Short exercise A –
Reproduce, word for word, the part of the press release excerpt that begins with the words "On July 27, 2006, Mobile" and ends with "this report.".

**** Quoted text ****

On July 27, 2006, Mobile Mini, Inc. issued a press release announcing its financial results for the
second quarter ended June 30, 2006. A copy of the press release is furnished as Exhibit 99.01 to
this report.
The press release includes the financial measure EBITDA and certain pro forma financial results.
The EBITDA and pro forma financial measurements may be deemed a non-GAAP financial measure under
rules of the Securities and Exchange Commission, including Regulation G. EBITDA is defined as net
income before interest expense, income taxes, depreciation and amortization, and debt
extinguishment costs. We present EBITDA because we believe it provides useful information regarding
our ability to meet our future debt payment requirements, capital expenditures and working capital
requirements and that it provides an overall evaluation of our financial condition. In addition,
EBITDA is a component of certain financial covenants under our revolving credit facility and is
used to determine our available borrowing ability and the interest rate in effect at any point in
time. We include EBITDA in the earnings announcement to provide transparency to investors. EBITDA
has certain limitations as an analytical tool and should not be used as a substitute for net
income, cash flows, or other consolidated income or cash flow data prepared in accordance with
generally accepted accounting principles in the United States or as a measure of our profitability
or our liquidity.

**** Task inputs ****

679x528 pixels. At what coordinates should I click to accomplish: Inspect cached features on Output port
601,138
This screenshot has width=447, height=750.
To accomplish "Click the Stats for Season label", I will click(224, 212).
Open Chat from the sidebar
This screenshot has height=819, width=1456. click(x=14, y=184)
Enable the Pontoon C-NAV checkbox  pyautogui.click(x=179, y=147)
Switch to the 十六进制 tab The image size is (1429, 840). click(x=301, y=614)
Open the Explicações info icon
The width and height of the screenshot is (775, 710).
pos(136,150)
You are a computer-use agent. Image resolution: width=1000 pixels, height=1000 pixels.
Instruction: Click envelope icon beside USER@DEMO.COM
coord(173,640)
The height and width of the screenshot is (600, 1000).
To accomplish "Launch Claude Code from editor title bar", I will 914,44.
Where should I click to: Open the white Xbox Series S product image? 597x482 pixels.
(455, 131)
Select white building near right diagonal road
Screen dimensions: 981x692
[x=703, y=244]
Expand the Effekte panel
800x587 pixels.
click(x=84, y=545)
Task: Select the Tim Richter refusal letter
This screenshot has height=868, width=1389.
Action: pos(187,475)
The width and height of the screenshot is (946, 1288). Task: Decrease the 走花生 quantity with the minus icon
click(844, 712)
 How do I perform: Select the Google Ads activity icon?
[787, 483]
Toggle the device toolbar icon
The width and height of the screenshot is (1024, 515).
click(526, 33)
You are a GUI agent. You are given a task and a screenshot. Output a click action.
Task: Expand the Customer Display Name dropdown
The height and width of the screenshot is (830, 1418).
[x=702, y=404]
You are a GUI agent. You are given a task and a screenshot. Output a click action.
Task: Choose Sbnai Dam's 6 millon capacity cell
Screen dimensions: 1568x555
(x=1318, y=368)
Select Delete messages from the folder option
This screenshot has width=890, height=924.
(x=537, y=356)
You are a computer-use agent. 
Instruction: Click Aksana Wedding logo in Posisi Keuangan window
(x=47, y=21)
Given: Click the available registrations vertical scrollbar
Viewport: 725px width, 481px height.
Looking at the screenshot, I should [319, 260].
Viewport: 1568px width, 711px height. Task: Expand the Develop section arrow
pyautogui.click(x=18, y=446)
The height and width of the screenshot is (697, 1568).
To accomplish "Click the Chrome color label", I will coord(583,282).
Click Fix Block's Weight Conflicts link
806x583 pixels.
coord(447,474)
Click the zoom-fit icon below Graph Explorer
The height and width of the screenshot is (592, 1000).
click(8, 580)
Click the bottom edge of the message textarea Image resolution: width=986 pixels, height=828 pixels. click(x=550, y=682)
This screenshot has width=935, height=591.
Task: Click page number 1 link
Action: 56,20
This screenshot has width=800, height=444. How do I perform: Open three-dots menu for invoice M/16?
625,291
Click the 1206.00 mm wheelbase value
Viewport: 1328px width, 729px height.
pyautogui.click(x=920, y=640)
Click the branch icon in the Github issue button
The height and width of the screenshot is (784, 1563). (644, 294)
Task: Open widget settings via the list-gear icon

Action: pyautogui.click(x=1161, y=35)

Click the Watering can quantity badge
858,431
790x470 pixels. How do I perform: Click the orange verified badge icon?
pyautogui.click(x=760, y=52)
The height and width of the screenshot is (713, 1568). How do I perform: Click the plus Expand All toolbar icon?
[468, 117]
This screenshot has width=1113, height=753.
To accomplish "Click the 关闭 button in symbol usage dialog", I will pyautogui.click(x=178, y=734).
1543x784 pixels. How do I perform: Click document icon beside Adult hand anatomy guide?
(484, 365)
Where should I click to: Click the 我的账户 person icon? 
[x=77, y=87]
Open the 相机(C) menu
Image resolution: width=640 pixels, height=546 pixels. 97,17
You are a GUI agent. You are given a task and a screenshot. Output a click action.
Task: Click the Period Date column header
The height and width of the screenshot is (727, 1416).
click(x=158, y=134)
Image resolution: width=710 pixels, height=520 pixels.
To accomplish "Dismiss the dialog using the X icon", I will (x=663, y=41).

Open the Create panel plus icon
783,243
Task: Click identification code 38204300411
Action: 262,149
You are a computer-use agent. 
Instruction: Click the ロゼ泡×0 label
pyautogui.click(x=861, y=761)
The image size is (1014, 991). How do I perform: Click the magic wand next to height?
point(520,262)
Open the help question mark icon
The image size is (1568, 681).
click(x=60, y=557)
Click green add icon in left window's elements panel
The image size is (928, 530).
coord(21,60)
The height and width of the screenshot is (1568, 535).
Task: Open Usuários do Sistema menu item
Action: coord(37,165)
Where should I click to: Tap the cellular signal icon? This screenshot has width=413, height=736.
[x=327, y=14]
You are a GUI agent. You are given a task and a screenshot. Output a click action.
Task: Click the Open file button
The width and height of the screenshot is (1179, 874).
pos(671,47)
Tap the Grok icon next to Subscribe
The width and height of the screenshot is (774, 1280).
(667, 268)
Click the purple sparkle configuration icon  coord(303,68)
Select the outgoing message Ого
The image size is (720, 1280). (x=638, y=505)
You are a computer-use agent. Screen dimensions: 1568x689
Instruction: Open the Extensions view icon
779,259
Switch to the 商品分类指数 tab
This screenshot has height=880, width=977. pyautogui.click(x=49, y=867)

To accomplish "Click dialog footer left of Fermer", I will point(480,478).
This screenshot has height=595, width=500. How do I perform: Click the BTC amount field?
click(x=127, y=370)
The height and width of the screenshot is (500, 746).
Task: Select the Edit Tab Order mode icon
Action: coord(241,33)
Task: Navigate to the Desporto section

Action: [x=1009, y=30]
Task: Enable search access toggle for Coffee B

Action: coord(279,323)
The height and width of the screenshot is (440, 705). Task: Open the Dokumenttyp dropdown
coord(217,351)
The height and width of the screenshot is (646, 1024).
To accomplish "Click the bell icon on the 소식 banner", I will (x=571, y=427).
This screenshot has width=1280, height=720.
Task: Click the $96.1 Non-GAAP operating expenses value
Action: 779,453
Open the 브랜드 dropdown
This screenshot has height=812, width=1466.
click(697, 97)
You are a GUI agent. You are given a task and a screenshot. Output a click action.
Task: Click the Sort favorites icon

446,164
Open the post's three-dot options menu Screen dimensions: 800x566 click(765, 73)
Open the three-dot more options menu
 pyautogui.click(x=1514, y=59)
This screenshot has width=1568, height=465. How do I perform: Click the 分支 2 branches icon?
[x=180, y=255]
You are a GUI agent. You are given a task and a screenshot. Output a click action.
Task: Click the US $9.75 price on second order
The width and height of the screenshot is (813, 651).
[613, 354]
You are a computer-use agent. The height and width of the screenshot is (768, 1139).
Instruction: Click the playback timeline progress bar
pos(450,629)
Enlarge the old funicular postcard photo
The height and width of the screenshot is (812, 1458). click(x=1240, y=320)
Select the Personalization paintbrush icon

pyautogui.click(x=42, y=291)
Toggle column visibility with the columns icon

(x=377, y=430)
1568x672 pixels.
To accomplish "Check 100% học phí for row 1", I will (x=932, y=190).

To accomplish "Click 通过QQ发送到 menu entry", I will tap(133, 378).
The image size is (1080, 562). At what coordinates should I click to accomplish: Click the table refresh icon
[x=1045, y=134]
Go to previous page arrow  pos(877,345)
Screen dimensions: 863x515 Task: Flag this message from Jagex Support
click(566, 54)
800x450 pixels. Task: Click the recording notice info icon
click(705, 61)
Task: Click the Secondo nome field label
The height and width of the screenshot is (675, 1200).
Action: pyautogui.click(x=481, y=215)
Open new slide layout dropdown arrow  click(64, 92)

****

Short exercise B –
Convert the rows from the line containing "Task: Select the Tim Richter refusal letter" through the line containing "click(844, 712)", both included, into a JSON list of strings with one string per line and blank lines omitted.

Expected answer A –
On July 27, 2006, Mobile Mini, Inc. issued a press release announcing its financial results for the
second quarter ended June 30, 2006. A copy of the press release is furnished as Exhibit 99.01 to
this report.

Expected answer B –
[
  "Task: Select the Tim Richter refusal letter",
  "This screenshot has height=868, width=1389.",
  "Action: pos(187,475)",
  "The width and height of the screenshot is (946, 1288). Task: Decrease the 走花生 quantity with the minus icon",
  "click(844, 712)"
]